Wednesday, May 4, 2016

How I Got a BRAND NEW GTX 970 for $240! (A Jet.com Story)

Some of you may have read my article on how I got a GTX 980 for $420. That is still a great deal, and even at prices where they are now, it continues to be a great deal! However, I just got another great deal on a GTX 970, and wanted to share how I got it...

Why Do You Need a GTX 970?
If I already have a GTX 980, why would I need a GTX 970? Well, the GTX 980 is my desktop baby. I do not plan on upgrading it anytime soon. And while I may be able to use a trick to get a GTX 970 and GTX 980 to work together in SLI, I could always use them together for DirectX 12 (DX12) games.

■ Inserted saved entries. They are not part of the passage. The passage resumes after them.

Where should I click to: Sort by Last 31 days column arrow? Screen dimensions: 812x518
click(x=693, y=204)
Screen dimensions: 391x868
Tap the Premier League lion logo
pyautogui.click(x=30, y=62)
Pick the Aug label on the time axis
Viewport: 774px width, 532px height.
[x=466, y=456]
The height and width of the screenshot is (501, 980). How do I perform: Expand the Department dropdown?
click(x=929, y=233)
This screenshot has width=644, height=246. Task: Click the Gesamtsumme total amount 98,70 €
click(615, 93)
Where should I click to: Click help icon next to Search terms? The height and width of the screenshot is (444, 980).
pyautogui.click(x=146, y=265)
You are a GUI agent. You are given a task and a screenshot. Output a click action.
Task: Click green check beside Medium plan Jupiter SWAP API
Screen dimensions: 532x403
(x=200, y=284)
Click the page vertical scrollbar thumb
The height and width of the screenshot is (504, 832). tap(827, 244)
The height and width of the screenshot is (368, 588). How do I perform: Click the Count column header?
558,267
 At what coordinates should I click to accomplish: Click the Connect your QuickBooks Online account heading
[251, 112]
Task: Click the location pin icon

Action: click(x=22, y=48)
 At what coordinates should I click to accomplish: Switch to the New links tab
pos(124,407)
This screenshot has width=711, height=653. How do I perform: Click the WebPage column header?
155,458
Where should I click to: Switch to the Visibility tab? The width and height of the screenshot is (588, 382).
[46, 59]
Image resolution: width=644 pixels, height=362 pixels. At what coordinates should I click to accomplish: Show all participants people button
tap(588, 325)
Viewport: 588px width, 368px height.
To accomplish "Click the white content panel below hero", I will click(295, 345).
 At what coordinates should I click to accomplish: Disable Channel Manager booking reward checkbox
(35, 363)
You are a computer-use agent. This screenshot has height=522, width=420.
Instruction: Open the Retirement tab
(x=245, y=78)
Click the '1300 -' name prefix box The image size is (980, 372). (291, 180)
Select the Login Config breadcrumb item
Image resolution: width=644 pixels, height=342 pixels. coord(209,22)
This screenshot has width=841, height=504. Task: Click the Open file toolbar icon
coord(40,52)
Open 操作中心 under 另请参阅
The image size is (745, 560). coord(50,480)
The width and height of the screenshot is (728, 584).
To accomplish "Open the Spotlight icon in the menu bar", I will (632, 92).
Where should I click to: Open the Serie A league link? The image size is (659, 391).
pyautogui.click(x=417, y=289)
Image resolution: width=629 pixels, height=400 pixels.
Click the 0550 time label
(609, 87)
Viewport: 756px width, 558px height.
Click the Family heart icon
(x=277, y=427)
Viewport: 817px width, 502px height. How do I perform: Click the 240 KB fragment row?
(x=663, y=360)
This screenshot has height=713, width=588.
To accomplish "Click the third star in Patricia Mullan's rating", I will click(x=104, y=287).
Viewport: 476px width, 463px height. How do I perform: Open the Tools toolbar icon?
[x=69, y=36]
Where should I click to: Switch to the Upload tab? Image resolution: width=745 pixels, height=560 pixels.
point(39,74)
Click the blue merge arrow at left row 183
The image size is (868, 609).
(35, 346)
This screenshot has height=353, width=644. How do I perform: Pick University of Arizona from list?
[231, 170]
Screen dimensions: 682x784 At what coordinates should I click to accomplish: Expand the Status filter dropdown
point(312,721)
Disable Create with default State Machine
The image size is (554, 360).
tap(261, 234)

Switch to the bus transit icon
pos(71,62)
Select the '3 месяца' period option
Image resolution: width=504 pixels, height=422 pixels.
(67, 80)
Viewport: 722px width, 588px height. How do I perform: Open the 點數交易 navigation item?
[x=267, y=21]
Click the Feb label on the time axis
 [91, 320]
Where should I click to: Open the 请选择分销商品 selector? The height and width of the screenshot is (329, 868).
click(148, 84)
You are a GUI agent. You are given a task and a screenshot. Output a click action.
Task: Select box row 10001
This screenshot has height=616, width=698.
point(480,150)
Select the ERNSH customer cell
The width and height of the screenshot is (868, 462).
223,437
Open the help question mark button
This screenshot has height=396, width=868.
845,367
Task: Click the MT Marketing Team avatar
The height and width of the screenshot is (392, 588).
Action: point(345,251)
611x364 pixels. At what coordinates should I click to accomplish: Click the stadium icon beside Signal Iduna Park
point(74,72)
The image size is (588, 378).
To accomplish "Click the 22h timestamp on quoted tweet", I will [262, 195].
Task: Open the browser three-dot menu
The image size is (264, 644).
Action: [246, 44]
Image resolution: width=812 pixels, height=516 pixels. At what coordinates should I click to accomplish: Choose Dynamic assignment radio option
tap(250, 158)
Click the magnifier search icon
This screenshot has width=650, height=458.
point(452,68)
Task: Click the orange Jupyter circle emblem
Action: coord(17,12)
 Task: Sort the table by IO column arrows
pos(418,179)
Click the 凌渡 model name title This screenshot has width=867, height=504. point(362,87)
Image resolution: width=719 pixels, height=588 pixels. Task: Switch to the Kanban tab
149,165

The problem with that is I am a Windows 7 user. I never upgraded to Windows 8 or Windows 8.1, and while Windows 10 seems pretty nice, I have found that certain programs that I use will only work up to Windows 7 or Windows 8.1. So, no, DX12 is not the reason I bought another graphics card.

The reason I did buy another graphics card is because I will soon be using it with my laptops. Laptops? Yes, laptops. There is a way to setup an external GPU, eGPU for short, but it is pointless if you can outperform it with your laptop. The eGPU setup can (and likely will) reduce the performance you would get if the graphics card was installed into a desktop, and for my laptops, it most definitely will.

I have one laptop with a GTX 680M, and another with a GT 650M. The GT 650M is nice, but it cannot handle games on ultra, or even high, settings. It can be overclocked, but it will still not catch up to my GTX 680M. The GTX 680M is claimed to be able to match the performance of a desktop GTX 660 Ti (if you are lucky enough to sustain an overclock that will do so), but it is more than likely capable of reaching the performance of a GTX 660 with some overclocking. My GTX680M is a special prototype, so it unfortunately cannot reach those levels of performance.

So, the question became, what graphics card would give me a substantial boost in performance over my GTX 680M. Getting a GTX 660 would be pointless for the little gains I would reap. Something like a GTX 680 or higher would be great, and probably cheap if I could find a good deal. But then there was something else I had yet to factor into this equation. The amount of power I needed. The eGPU setup can support enough power, but if I wanted to make it truly portable, I would need something that would stay below 220 watts (with 240 watts being my threshold). The reason as to why I will explain when I create my eGPU article...

Finding The One
Now, I had to consider not only a substantial performance boost over my GTX 680M, but also the amount of watts I would be able to push to the graphics card. There were opinions that a GTX 680 were possible, but there were other GPU's that would be better wattage-wise. Most of those--from older generations--would be much weaker than what my GTX 680M would do.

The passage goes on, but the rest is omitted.